Le travail s’organise en roulement : prises de service à toute heure, nuits, week-ends et jours fériés compris. Sur les grandes lignes et le fret, les découchers loin du domicile sont fréquents, alors qu’un roulement TER ou Transilien permet le plus souvent de rentrer chaque jour.
Ce qui plaît
- Un métier qui recrute chez plusieurs employeurs depuis l’ouverture à la concurrence.
- Une formation rémunérée, accessible sans diplôme ferroviaire.
- Des primes substantielles liées aux horaires décalés.
- Peu de tâches administratives une fois en poste.
Ce qui pèse
- Les horaires décalés : nuits, week-ends, jours fériés.
- Les découchers, fréquents sur grandes lignes et fret.
- La solitude en cabine et la charge mentale de la vigilance.
- Une visite médicale annuelle conditionne le maintien en poste.

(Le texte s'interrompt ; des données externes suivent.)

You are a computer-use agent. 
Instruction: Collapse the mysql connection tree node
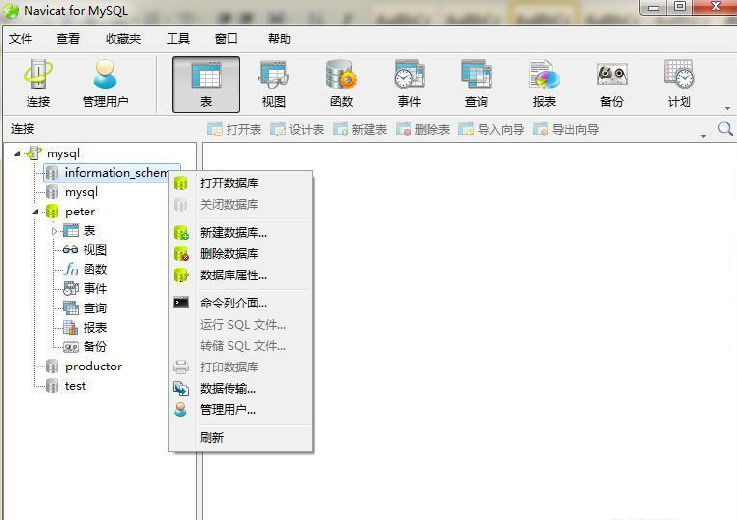point(17,153)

Combien gagne un conducteur de train
Chez un opérateur fret comme Combirail, une offre encore en ligne au 11 septembre 2026 sur France Travail propose entre 2 400 et 3 000 € brut par mois, hors primes de traction et de découcher. Plus largement, les conducteurs recrutés depuis 2020, à la SNCF comme chez ses concurrents, relèvent de la même convention collective nationale de la branche ferroviaire (IDCC 3217), dont la grille 2026 va de 22 641 € à 78 296 € brut par an selon la classe et l’ancienneté.
Emploi et débouchés
Selon le document « Nous connaître » de SNCF Voyageurs, daté de décembre 2025, l’entreprise employait 69 000 agents, dont 14 000 conducteurs de train, aux côtés de 9 000 agents de bord, 20 000 agents de maintenance et d’ingénierie et 12 000 agents de vente et d’escale. Ce chiffre ne couvre que SNCF Voyageurs, hors fret et hors opérateurs concurrents.
Le recrutement reste actif : Transilien SNCF Voyageurs a annoncé début 2026 vouloir embaucher 400 conducteurs de train et de RER dans l’année, avec formation gratuite et rémunérée à la clé, selon son communiqué du 22 janvier 2026. L’ouverture progressive du marché ferroviaire aux opérateurs concurrents élargit par ailleurs le nombre d’employeurs qui recrutent directement des conducteurs, sans passer par la SNCF.
Évolutions de carrière
La progression suit d’abord le type de trafic conduit : un conducteur commence le plus souvent sur des lignes régionales avant d’accéder, avec l’ancienneté, aux grandes lignes puis, chez la SNCF, au TGV. Le fret ouvre une autre voie, avec ses propres habilitations selon le type de convoi transporté.
La classification de la convention collective ferroviaire situe, dans sa filière « conduite et manœuvre », plusieurs évolutions possibles au-delà de la conduite elle-même : formateur pour transmettre le métier aux nouvelles recrues, expert métier sécurité, ou responsable d’un pôle de sécurité ferroviaire. D’autres conducteurs choisissent l’encadrement d’une équipe de conduite ou un poste de régulation du trafic, en salle de supervision.
Métiers proches
Ces métiers partagent la conduite d’un engin, le transport ou l’univers ferroviaire, avec des formations et des responsabilités différentes.
Ce que change l’ouverture à la concurrence
Depuis 2020, la SNCF n’embauche plus au statut de cheminot : les nouveaux conducteurs signent un contrat de droit privé, comme dans n’importe quelle entreprise. Fin 2024, 35 % des 167 000 salariés du groupe étaient déjà sous ce régime, contre 10 % en 2018, selon le site officiel du groupe SNCF.
Concrètement, un conducteur qui change d’employeur, par exemple pour rejoindre Transdev Rail sur une ligne TER remise en concurrence, retrouve la même convention collective que chez son ancien employeur. Cette continuité facilite les allers-retours entre opérateurs, un fonctionnement encore rare dans le ferroviaire il y a dix ans.